Extracted records:
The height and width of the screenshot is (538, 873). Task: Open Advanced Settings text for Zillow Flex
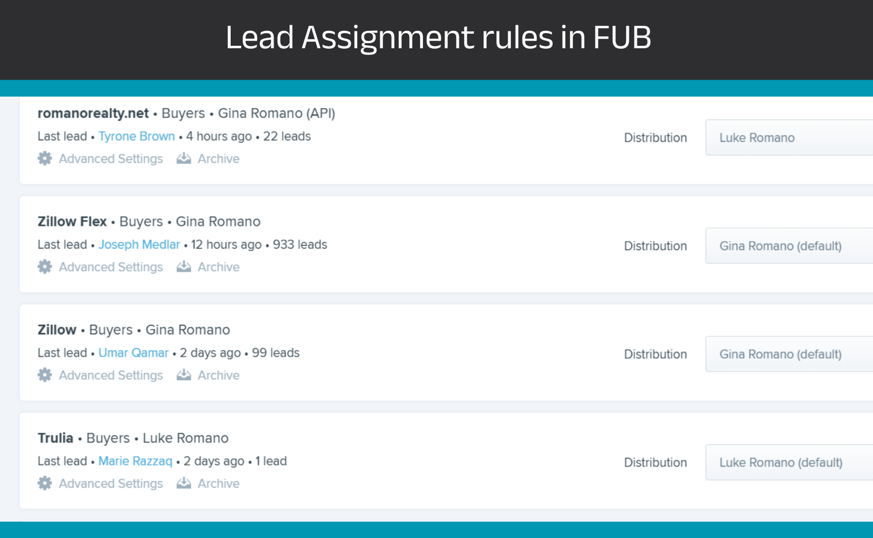click(111, 267)
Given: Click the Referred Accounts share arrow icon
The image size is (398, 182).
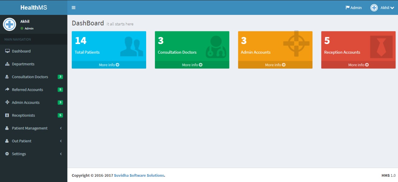Looking at the screenshot, I should (7, 90).
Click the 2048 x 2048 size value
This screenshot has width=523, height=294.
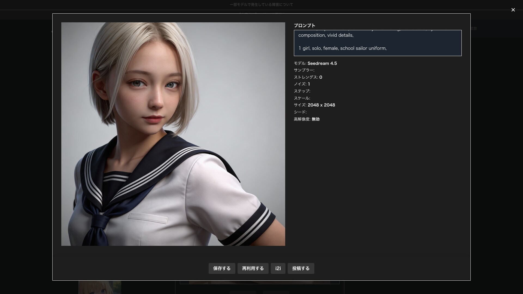point(321,105)
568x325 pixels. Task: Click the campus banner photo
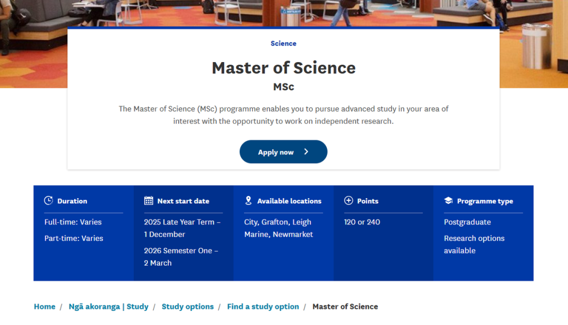click(x=531, y=42)
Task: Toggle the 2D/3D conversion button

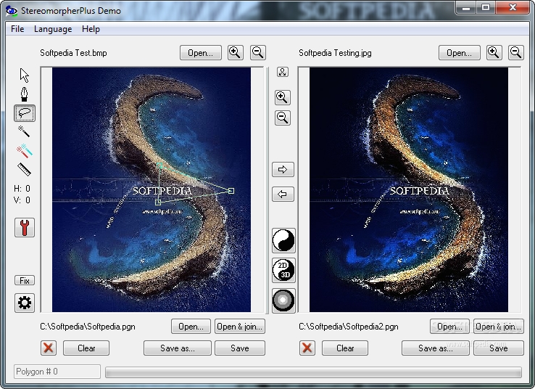Action: click(283, 270)
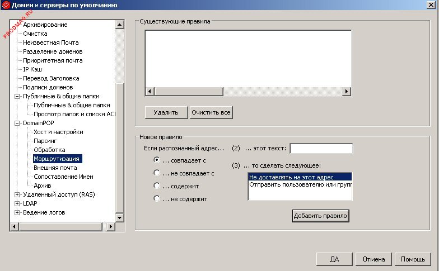Choose the "содержит" radio option
Image resolution: width=439 pixels, height=271 pixels.
coord(157,186)
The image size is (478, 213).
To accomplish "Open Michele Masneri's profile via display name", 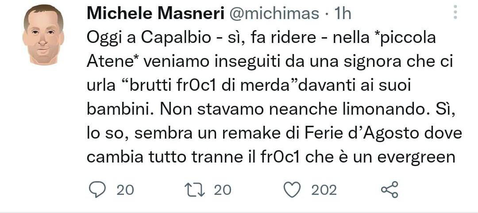I will (x=154, y=14).
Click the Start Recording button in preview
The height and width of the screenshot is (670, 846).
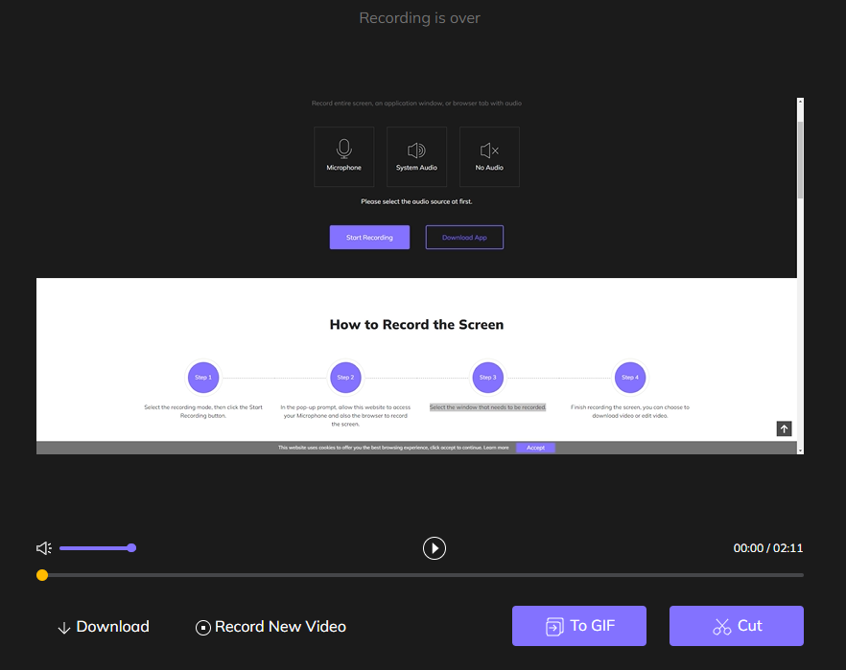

◆ Exercise ◆
Extract, word for word, each line from the one that contains "Click the Start Recording button in preview" through the final line of the data above. Leave the pictures out.

◆ Final answer ◆
Click the Start Recording button in preview
The height and width of the screenshot is (670, 846).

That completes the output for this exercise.